DVD player that plays MP4 from USB?

Bill1234

Novice Member
l want to get a DVD player that plays MP4 videos on a USB flash drive. Most models l've done research on do not support MP4. Some state support for MPEG4. ls that the same as MP4?
 

jamieu

Well-known Member
"Some state support for MPEG4. ls that the same as MP4?"

No be careful there, the two (MP4 the container specification and MPEG4-AVC the video compression standard) are not necessarily equal/interchangeable.

MP4 is a container (think of it as a folder) which can (and often does) contain a H.264/MPG-4-AVC video stream (likely encoded using x264) along with a separately encoded audio stream (most likely AAC). But importantly it can also contain audio and video encoded with other formats/codecs.

So even if you player can handle a MP4 container it won't necessarily be able to decode the audio/video streams found inside it. So you need to check that your player supports not only the container (like MP4 or MKV) but also the audio (AAC, AC-3, DTS etc.) & video (H.264, H.265, H.262) codecs used to encode the content inside that container.
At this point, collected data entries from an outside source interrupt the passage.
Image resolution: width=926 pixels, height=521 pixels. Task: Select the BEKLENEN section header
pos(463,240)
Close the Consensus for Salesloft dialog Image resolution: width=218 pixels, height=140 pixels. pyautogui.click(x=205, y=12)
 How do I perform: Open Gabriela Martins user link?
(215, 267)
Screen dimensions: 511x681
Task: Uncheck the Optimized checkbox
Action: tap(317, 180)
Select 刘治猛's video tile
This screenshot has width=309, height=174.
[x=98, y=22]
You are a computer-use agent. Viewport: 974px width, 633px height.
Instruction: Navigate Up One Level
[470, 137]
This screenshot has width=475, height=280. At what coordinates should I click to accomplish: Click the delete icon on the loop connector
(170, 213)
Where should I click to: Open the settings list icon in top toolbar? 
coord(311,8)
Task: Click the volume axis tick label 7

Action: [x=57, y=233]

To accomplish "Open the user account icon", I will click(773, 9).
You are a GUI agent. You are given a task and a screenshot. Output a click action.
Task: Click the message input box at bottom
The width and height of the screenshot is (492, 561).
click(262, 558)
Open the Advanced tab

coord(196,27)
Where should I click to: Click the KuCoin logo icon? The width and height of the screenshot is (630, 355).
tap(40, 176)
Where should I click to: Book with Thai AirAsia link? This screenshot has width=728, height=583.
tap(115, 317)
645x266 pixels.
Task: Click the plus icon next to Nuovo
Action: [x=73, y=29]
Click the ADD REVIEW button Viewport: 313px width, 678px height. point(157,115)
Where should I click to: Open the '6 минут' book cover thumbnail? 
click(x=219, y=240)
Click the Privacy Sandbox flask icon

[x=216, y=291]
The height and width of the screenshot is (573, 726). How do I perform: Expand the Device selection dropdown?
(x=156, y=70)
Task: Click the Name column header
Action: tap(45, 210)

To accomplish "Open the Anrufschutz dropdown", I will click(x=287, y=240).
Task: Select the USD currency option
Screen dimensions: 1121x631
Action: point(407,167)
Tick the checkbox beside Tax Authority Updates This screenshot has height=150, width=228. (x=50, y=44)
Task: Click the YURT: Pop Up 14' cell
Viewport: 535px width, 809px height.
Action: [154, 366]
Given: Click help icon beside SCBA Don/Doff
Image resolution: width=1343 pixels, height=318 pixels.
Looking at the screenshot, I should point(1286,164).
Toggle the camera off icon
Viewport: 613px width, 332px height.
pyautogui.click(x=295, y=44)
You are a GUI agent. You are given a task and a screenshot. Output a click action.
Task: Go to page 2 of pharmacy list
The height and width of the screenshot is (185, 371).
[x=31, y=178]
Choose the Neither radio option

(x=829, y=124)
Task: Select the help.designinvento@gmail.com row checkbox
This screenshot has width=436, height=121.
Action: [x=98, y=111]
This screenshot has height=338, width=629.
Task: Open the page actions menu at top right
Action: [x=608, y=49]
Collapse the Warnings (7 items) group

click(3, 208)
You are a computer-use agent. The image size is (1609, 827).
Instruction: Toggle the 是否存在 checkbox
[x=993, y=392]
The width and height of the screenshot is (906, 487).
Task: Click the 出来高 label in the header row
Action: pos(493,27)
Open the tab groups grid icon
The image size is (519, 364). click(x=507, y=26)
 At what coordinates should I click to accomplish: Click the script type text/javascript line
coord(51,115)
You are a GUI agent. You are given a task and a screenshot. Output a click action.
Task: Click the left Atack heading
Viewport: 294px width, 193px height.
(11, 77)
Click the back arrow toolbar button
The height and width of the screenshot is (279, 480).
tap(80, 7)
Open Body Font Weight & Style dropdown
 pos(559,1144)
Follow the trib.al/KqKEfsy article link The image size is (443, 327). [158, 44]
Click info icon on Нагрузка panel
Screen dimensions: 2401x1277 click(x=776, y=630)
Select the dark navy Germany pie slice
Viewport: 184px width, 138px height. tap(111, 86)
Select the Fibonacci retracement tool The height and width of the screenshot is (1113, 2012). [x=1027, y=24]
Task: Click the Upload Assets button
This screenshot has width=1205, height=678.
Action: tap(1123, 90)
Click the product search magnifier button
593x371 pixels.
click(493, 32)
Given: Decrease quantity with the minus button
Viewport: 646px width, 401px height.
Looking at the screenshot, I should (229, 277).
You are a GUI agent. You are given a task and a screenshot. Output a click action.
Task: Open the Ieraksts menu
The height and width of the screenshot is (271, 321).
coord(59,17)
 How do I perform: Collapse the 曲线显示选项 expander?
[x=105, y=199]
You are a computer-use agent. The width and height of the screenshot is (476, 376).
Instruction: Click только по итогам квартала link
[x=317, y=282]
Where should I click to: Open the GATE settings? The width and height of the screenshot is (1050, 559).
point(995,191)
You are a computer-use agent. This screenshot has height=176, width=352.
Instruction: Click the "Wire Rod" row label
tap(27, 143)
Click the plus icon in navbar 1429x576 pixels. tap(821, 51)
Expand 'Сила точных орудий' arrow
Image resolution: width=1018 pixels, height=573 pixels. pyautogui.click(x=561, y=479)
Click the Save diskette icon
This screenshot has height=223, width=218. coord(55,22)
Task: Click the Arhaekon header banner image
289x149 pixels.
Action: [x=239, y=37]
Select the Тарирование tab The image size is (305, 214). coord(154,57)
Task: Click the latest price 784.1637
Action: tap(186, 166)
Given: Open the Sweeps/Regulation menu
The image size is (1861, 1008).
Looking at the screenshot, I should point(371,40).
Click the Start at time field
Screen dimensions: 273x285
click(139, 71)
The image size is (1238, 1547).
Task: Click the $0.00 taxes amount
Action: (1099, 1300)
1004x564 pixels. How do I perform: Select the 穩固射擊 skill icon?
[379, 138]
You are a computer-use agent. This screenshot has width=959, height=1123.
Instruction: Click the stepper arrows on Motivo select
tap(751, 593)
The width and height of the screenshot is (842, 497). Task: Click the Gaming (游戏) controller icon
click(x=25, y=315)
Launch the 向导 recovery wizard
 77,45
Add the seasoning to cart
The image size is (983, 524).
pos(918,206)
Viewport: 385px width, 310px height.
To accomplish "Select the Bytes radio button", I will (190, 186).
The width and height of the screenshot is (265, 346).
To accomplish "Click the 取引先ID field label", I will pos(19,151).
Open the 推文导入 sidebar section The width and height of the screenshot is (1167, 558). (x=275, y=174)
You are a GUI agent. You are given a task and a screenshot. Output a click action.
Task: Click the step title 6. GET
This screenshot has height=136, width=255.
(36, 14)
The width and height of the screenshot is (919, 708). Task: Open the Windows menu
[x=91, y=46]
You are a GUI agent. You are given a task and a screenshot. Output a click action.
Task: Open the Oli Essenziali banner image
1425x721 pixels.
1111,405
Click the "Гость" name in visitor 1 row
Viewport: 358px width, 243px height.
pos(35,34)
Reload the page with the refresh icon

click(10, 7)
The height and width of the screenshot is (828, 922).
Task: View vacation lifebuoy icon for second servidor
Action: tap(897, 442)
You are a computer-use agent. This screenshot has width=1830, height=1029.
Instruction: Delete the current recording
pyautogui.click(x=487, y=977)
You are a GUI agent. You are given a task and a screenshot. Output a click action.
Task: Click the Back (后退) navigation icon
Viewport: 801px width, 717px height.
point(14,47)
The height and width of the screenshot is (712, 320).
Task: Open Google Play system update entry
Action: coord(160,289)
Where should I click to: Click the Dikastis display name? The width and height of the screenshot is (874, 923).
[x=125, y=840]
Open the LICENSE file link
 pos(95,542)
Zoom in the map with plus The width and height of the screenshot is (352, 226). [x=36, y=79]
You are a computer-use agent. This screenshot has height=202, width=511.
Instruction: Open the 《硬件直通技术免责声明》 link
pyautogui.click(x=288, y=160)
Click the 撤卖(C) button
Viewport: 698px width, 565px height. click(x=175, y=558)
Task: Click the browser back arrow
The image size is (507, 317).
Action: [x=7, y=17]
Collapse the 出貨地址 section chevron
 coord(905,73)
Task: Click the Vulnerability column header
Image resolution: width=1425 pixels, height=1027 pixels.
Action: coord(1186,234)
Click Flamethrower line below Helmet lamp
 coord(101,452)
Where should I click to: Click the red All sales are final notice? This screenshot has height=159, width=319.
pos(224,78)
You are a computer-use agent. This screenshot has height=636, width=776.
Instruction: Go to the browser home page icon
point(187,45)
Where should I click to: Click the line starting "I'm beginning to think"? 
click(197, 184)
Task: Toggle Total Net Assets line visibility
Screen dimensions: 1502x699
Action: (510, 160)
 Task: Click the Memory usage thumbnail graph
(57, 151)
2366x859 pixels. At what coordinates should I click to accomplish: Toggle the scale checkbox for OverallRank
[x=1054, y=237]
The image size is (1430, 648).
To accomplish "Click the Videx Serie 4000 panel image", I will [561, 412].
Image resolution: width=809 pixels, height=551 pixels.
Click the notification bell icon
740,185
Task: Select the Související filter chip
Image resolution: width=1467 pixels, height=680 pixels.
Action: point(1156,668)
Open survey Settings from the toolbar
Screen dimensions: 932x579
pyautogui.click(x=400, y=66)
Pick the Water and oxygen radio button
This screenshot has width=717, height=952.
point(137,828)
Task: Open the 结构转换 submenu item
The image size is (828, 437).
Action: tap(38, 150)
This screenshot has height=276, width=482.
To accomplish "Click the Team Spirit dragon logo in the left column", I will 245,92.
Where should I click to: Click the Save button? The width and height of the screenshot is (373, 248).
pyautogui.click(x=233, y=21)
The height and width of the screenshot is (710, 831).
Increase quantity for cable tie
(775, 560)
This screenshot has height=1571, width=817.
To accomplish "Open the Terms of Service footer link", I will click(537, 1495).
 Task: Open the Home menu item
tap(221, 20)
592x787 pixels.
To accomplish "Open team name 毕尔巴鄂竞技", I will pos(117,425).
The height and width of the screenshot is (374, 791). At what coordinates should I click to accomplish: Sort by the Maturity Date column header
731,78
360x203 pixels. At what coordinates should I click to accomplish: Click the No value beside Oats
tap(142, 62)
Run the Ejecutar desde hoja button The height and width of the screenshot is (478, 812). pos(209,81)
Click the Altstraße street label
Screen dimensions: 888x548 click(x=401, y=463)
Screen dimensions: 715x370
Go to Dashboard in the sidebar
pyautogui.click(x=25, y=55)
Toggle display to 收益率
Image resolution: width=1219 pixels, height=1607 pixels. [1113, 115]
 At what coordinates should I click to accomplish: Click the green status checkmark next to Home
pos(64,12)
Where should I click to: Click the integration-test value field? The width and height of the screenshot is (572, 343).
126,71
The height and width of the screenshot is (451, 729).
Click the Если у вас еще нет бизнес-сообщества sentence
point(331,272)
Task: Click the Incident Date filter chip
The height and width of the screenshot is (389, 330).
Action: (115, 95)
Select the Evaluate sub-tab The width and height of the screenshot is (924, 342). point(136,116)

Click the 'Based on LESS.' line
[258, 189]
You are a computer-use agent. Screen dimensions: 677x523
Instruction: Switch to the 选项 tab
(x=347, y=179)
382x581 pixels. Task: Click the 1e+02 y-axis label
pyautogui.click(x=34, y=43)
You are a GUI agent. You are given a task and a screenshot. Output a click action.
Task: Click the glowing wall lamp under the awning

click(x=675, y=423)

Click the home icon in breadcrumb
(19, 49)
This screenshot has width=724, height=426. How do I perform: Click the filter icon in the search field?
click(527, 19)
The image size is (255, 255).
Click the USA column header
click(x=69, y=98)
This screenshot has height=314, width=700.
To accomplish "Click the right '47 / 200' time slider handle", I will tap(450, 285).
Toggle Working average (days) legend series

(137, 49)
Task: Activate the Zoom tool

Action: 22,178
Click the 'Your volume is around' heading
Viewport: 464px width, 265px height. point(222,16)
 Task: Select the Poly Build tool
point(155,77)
Personally I prefer using MKV as a container as it allows multi-channel audio formats like DTS and AC3 to be passed though to your AVR untouched, as well as support for chapter markers. It also allows 'soft subtitles' to be included which can then be toggled on and off in your player, rather than having to be burnt into the video. If you're ripping your own DVD/BluRay's MakeMKV is perfect for this task. If you want to further reduce down the size of the video track you can run the resulting MKV file though Handbrake. H.264 (x264) with the frame rate set to 'same as source' is probably a safe starting point. I'd leave the audio tracks alone (set to 'passthru' under the audio tab) if your player (or TV/AVR) can handle them without conversion as the reduction in file size there will be minimal.

Remember MKV and MP4 are containers, it's what is in the container that a player will likely have the issue with, not the container format itself.

(* the major exception here is Apple's official apps which don't support MKV as a container)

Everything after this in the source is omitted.